# son d'erreur "Hic" os 9



## drake94 (11 Avril 2010)

Bonjour, 

Il y a plusieurs années, ma tante avais un PowerBook G3 je croit donc qui tournait sous OS9 et je me souvient d'un son d'erreur "Hic" que j'aimais bien. Mais il n'existe plus sous Snow Leopard. Sauriez vous si il existe un moyen de le récupérer.

Merci d'avance


----------



## Pascal 77 (11 Avril 2010)

Hip (et pas hic) ou coin, c'est le même principe, pour récupérer, la méthode est la même, on en parlait déjà ici, et encore là !


----------



## drake94 (11 Avril 2010)

Ok mais la c'est un "Coin", en tout cas, je n'ai pas trouvé le Hip (bon, vous voyez le film Cyprien? A la 20 min 32 secondes, regardez si vous pouvez voir si vous comprenez mieux)


----------



## Pascal 77 (11 Avril 2010)

drake94 a dit:


> Ok mais la c'est un "Coin", en tout cas, je n'ai pas trouvé le Hip (bon, vous voyez le film Cyprien? A la 20 min 32 secondes, regardez si vous pouvez voir si vous comprenez mieux)

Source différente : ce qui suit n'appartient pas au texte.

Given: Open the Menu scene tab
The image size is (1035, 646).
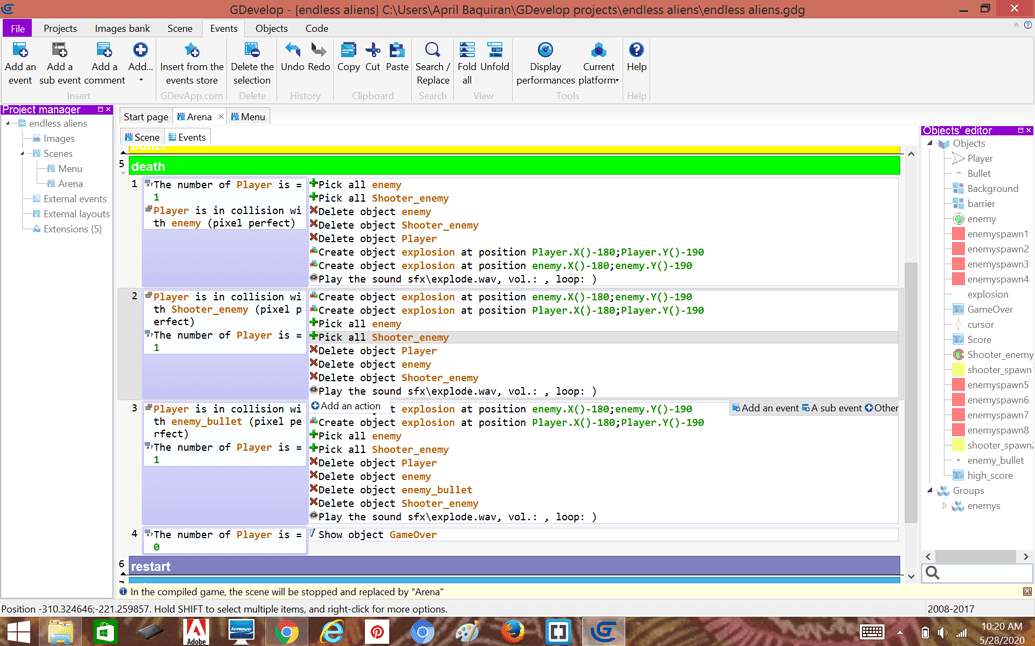Looking at the screenshot, I should tap(248, 117).
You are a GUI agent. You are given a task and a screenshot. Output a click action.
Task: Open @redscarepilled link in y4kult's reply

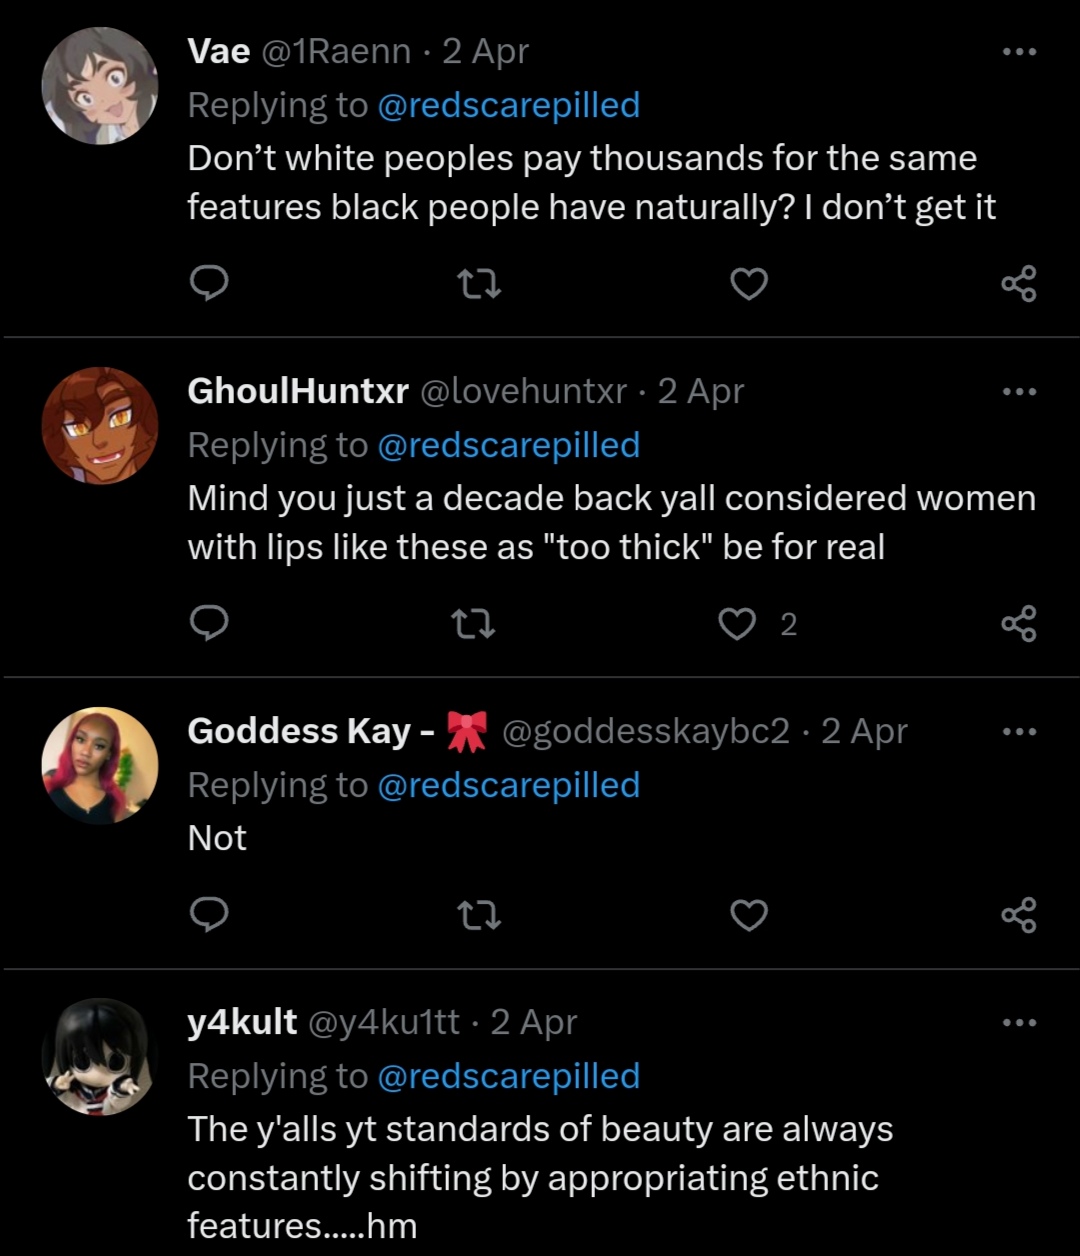(x=508, y=1076)
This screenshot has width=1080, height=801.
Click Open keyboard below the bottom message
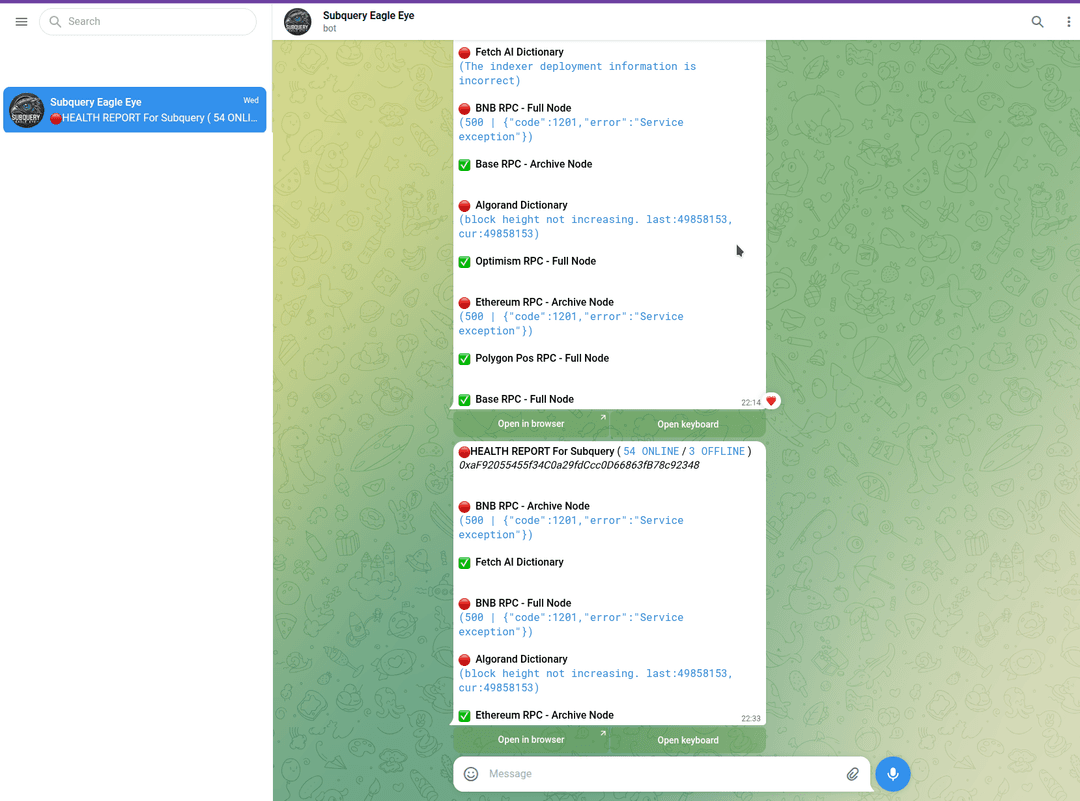pos(688,740)
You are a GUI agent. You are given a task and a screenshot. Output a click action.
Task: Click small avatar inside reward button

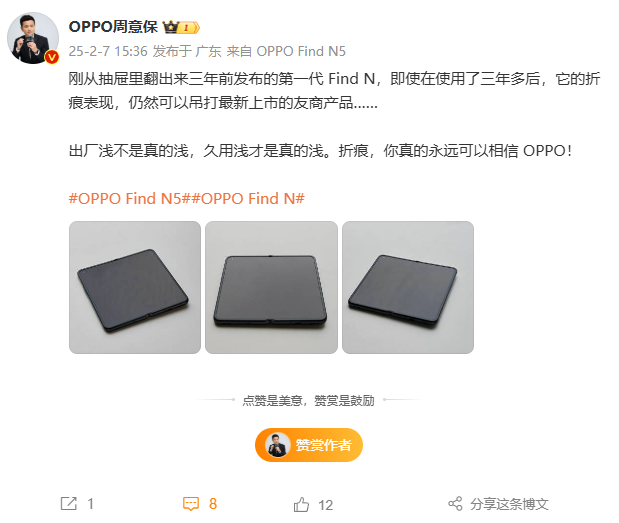coord(278,445)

Mais je comprend parfaitement, c'est toi qui ne comprends pas, je te dis que le "hip" se récupère au même endroit que le "coin", c'est à dire dans la "valise system" d'un Mac OS 7.x, 8.x ou 9.x !


----------



## drake94 (11 Avril 2010)

J'y suis allé mais dans le dossier System, je trouve en effet quelques son mais je ne trouve pas Hip...(ouin) Mais bizarement, j'ai aussi 37 éléments


----------



## drake94 (11 Avril 2010)

Ou alors si quelqu'un pouvait m'expliquer comment acceder aux preferences sonore voir si il n'est pas rangé dans un autre dossier mais la franchement je vois pas comment faire pour faire ça...c'est pas la même logique


----------



## Pascal 77 (11 Avril 2010)

drake94 a dit:


> J'y suis allé mais dans le dossier System, je trouve en effet quelques son mais je ne trouve pas Hip...(ouin) Mais bizarement, j'ai aussi 37 éléments



Regarde mieux la copie d'écran, il ne s'agit pas du "Dossier système" mais de la "valise" (référence à l'icone en forme de valise) "system" contenue dans celui ci, qui contient les sons système (à l'exception de celui appelé "bip" qui lui, doit être inclus dans les ressources) ainsi que les mappages claviers !


----------



## r e m y (11 Avril 2010)

Je l'ai extrait d'une ancienne valise system (système 7, donc diffusé gratuitement par Apple) grâce à FileJuicer


----------



## drake94 (11 Avril 2010)

A ba super ça va m'éviter bien des détours.
Merci Pascal 77 pour l'aide que tu m'as fournit et merci r e m y pour le fichier que tu m'a fournit, reste a trouver comment les incérer


----------



## r e m y (11 Avril 2010)

Tu glisses les fichiers dans /Utilisateurs/Ton_nom/Bibliothèques/Sounds (en ayant créé un dossier Sounds au besoin.

(je crois qu'il faut que l'extension soit bien .aiff  et pas .aif)


----------



## drake94 (11 Avril 2010)

Nan, ça marche en aif, simplement c'est étrange, maintenant, j'ai deux fichier Hip, un Intégré et un personnalisé...bhaaa...tant pis jvais pas m'en faire pour 2 Ko en plus...
Merci de votre aide encore


----------



## r e m y (12 Avril 2010)

Le personnalisé c'est celui que je t'ai passé.
D'ailleurs si tu renommes le fichier en Hiip!!.aif par exemple, tu verras que c'est Hiip!! qui sera noté en son "personnalisé"


----------



## JPTK (12 Avril 2010)

HIP ! Je l'ai remis du coup moi aussi.

C'est vrai qu'il est sympa


----------



## r e m y (12 Avril 2010)

Grace à ce fil, j'ai retrouvé une enregistrement sonore de mes enfants alors qu'ils avaient 3 ou 4 ans (ils en ont maintenant respectivement 15 et 17...). Merci à tous donc!

(A l'époque je les avais enregistrés et cet enregistrement se déclenchait quand ils ouvraient le dossier contenant leurs jeux, grâce aux scripts de dossier je pense. J'avais donc ajouté cet enregistrement à la valise system et c'est en sortant tous les sons de cette valise pour y puiser le Hip! que j'ai retrouvé ce son personnel... )


----------